Acid is one thing that puts your teeth at a higher risk for cavities, dental caries and tooth decay.

 

The crazy thing is you can have an acidic body chemistry without ever knowing it.

 

As a matter of fact, the majority of people suffering from heartburn and acid reflux don’t even realize it’s happening, at least until they realize it has damaged their teeth or wearing certain jewelry turns their skin greenish blue.

 

The Inner layers of teeth (called Dentin) can become exposed to damaging acids from food and saliva which leaves these true “soft teeth” more susceptible to cavities.

 

What can you do to protect yourself from cavities?

 

There are important steps you can take to prevent tooth decay:

 

Practice good oral hygiene including brushing, flossing and rinsing after meals.

 

Make sure your teeth are exposed to ample fluoride typically found in tap water and many mouthwashes.

 

Learn what a good dental routine looks like and incorporate it into your life. Brush at least two times per day and floss at least once.

 

Make sure you know how to brush. Not using enough force or using too much force can both be dangerous.

 

Consider investing in a rotating or spinning toothbrush because it makes it easier to get a thorough cleaning without causing any damage to your teeth.

 

Also make sure you know how to floss. Many people avoid flossing because they aren’t sure how it’s done.

 

If you don’t know, ask your dental hygienist for a tutorial during your next visit or pop on YouTube. There is a video for everything these days.

 

Choose foods that are good for your teeth which are really just foods that are good for your overall health. Limit or avoid foods that are sugary or high in starch. Switch out sugary sodas and juices for fluoridated water.

 

Go to the Dentist for regular dental exams.

 

If you want to help your child avoid soft teeth, do not bottle feed at night and avoid using pacifiers. Discourage thumb sucking as much as possible.

 

Schedule a first dental visit early in life so it becomes routine and helps your child understand the importance of good oral hygiene by including tooth brushing as part of their morning and evening routine

 

There’s no reason to accept that your teeth are just bad and there is nothing you can do about it.

 

You might just need to work harder than the average person to maintain good dental health, but, unfortunately, in some cases, even the best dental routine will not be enough to prevent cavities.

 

Introducing fluoride in the drinking water and in toothpaste greatly reduced the incidence of decay in the population. Now that more people are drinking bottled water without fluoride the incidence of decay has increased again.

 

Fluoride speeds up the movement of calcium and phosphate on the tooth surface. This remineralizes the tooth structure. The remineralized tooth structure contains fluoridated hydroxyapatite which resist the acid attack much better than the original tooth surface alone.

 

That is why your dental professional may recommend fluoride for everyone in the family.

 

You should be able to keep your teeth your entire life—as long as you take good care of them.
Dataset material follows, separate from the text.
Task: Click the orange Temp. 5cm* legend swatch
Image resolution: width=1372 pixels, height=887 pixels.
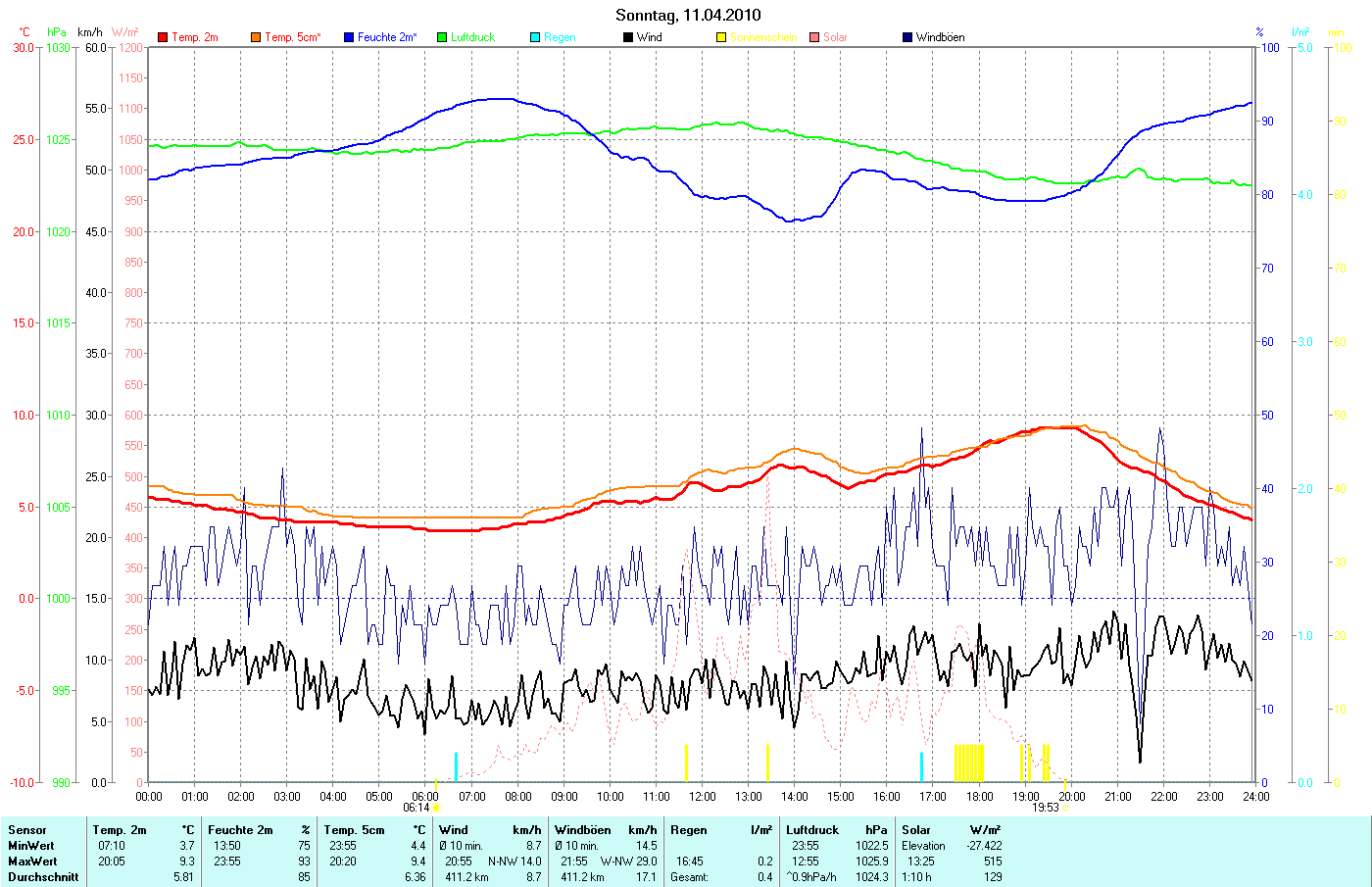Action: [256, 37]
Practicing good dental habits from the start will help you have a beautiful smile for a lifetime.

 

“Maternal Oral Health in Pregnancy.” K.A. Boggess. Obstetrics & Gynecology. 2008, vol. 111, pp. 976–86.https://www.smfm.org/attachedFiles09/Boggess-K%20Oral%20health%20in%20Pregnancy%20O&G%202008.pdf. Accessed 2013.

“ADA Statement on Early Childhood Caries.” American Dental Association. www.ada.org/2057.aspx. Accessed 2013.